M. Tu es une personne plutôt humble et honnête. Est-ce que la sincérité peut jouer des tours dans ce milieu ?
P. D. D’une certaine façon, je pense qu’être honnête dans la mode crée forcément des difficultés. Cette industrie vit beaucoup dans le non-dit. Le genre de conversation que nous avons depuis qu’on se connaît toi et moi est assez rare pour moi. Il n’y a pas beaucoup de journalistes avec qui je me sente vraiment en confiance.
M. As-tu l’impression que les gens ont une fausse idée de ce métier ?
P. D. Ils ont sûrement tendance à l’idéaliser, mais je ne vais pas commencer à vendre une image glamour de ma profession pour satisfaire qui que ce soit.
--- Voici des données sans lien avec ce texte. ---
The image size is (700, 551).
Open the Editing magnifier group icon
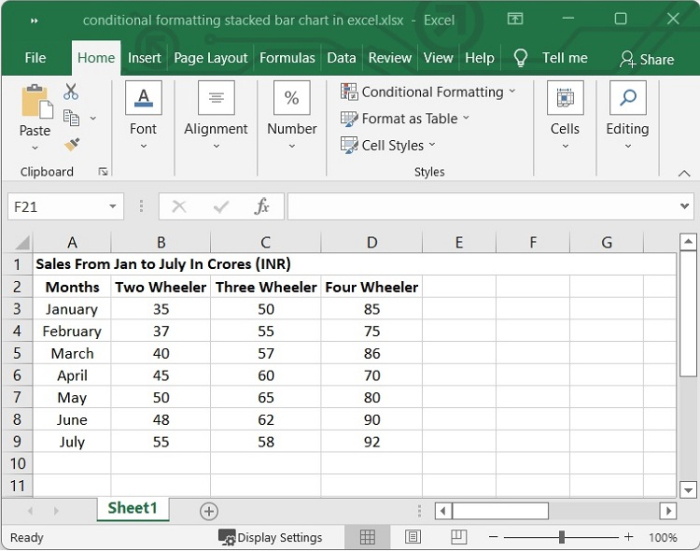(627, 98)
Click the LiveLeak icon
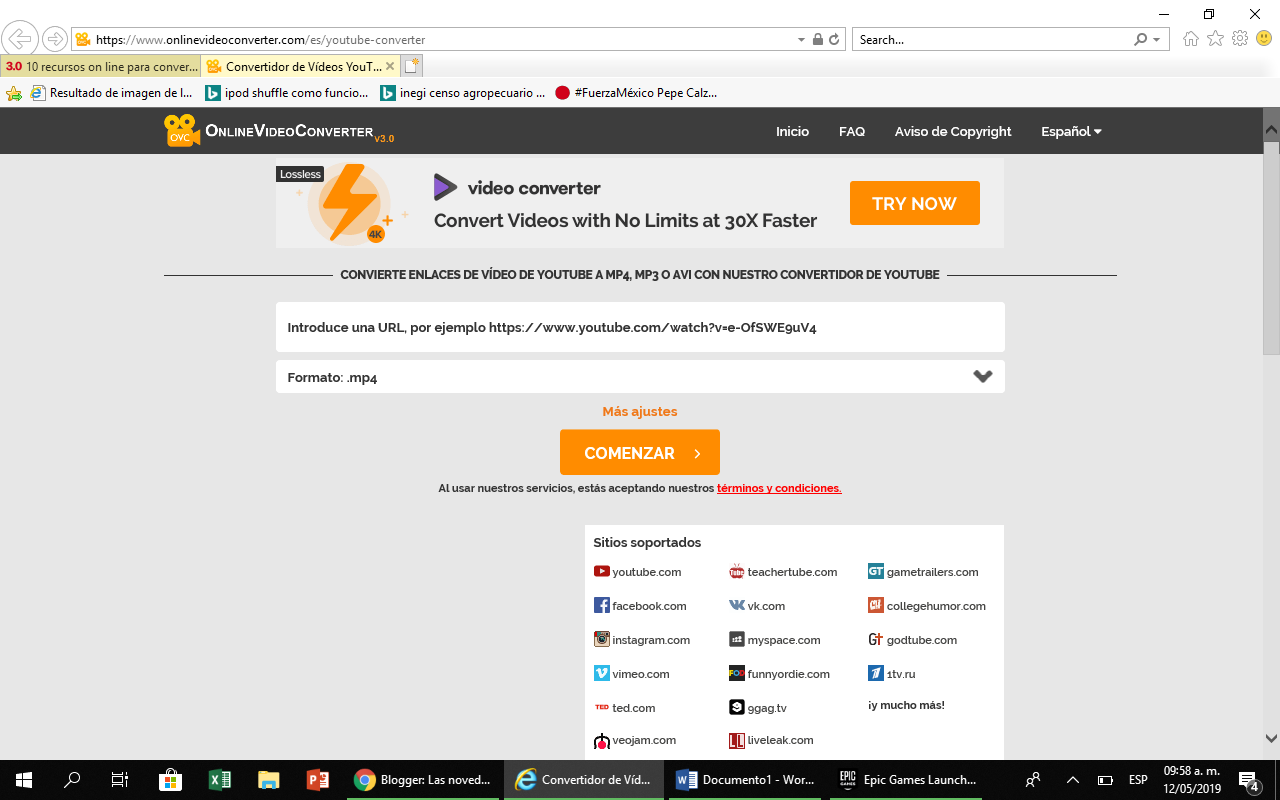Screen dimensions: 1280x800 (x=736, y=740)
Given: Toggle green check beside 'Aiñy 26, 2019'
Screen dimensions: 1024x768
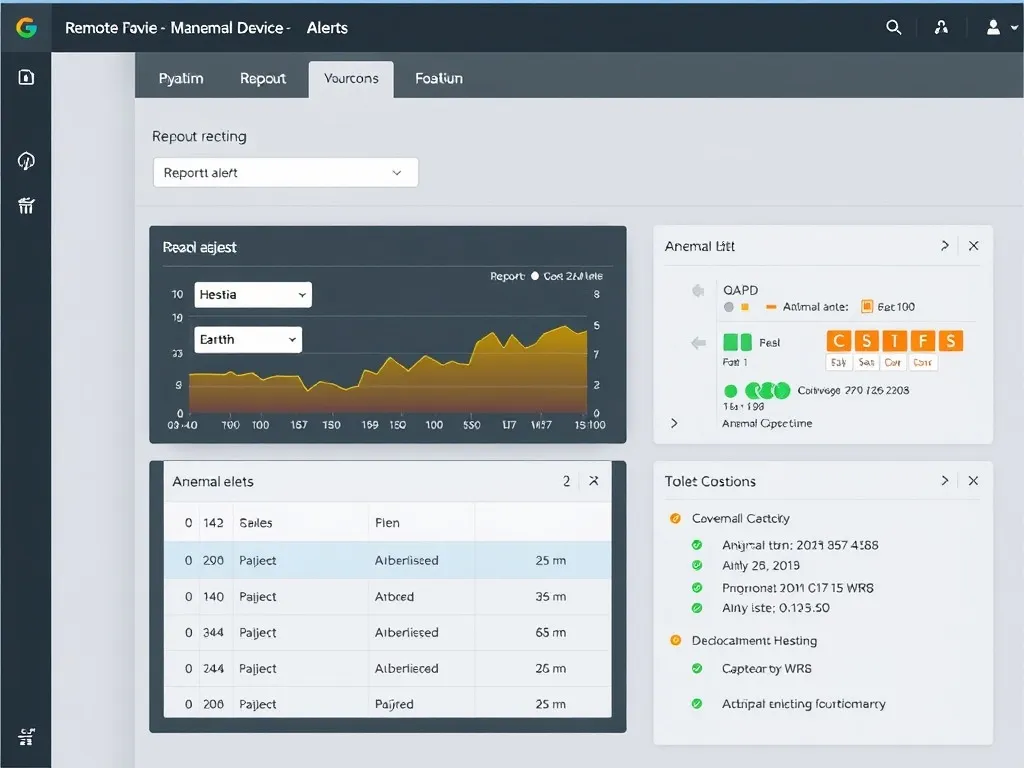Looking at the screenshot, I should (697, 566).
Et puis, certain·e·s journalistes ne font pas leur travail de recherche avant de te rencontrer, ce qui peut rendre l’exercice de l’interview assez laborieux. J’ai tellement l’impression de me répéter, que c’est parfois comme jouer un disque rayé… En même temps, je dois redire certaines choses sans cesse, pour être sûr qu’on les publie.
M. Selon toi, est-ce qu’aujourd’hui, avec le rythme effréné d’une mode soumise au rendement et au profit, on attend trop des designers ?
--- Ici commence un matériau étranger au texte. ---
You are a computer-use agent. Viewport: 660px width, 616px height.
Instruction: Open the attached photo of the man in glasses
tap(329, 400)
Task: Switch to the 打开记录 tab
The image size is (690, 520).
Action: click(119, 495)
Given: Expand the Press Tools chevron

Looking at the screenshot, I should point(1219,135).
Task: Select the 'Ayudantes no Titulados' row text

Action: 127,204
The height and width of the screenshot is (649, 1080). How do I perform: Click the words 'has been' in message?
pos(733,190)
P. D. Il faut bien reconnaître qu’un designer doit aujourd’hui savoir faire beaucoup de choses, et même certaines qui n’ont rien à voir avec le design… Il faut penser marketing, être populaire, aimer les événements et faire la fête, gagner des prix, être engagé aussi et surtout savoir s’exprimer avec élégance ! La vérité, c’est que peu de personnes s’intéressent réellement à tes vêtements.
M. Tu as raison. Tout est célébrité, opportunisme et réseaux sociaux. Le danger, pour beaucoup de designers, est de perdre pied en pensant pouvoir échapper à la réalité. D’autant plus quand beaucoup de gens les poussent
à croire qu’il·elle·s sont absolument géniaux·ales afin de les conforter dans leur ego.
P. D. Tout le monde a ses bons et ses mauvais moments, dans ce milieu. Si tu acceptes les compliments, tu dois aussi pouvoir gérer les critiques négatives. En ce qui me concerne, je les lis et les prends en compte, j’essaie juste de ne pas considérer les opinions de manière trop subjective car, au final, il est impossible de faire plaisir à tout le monde. Je fais aussi ce métier pour m’améliorer, et surtout apprendre de plus en plus. La mode est quelque chose de très personnel pour moi, comme pour d’autres qui travaillent dans ce milieu et qui critiquent mon travail. Ce dont je suis sûr, c’est que mon but est de rendre les gens heureux avec mes vêtements.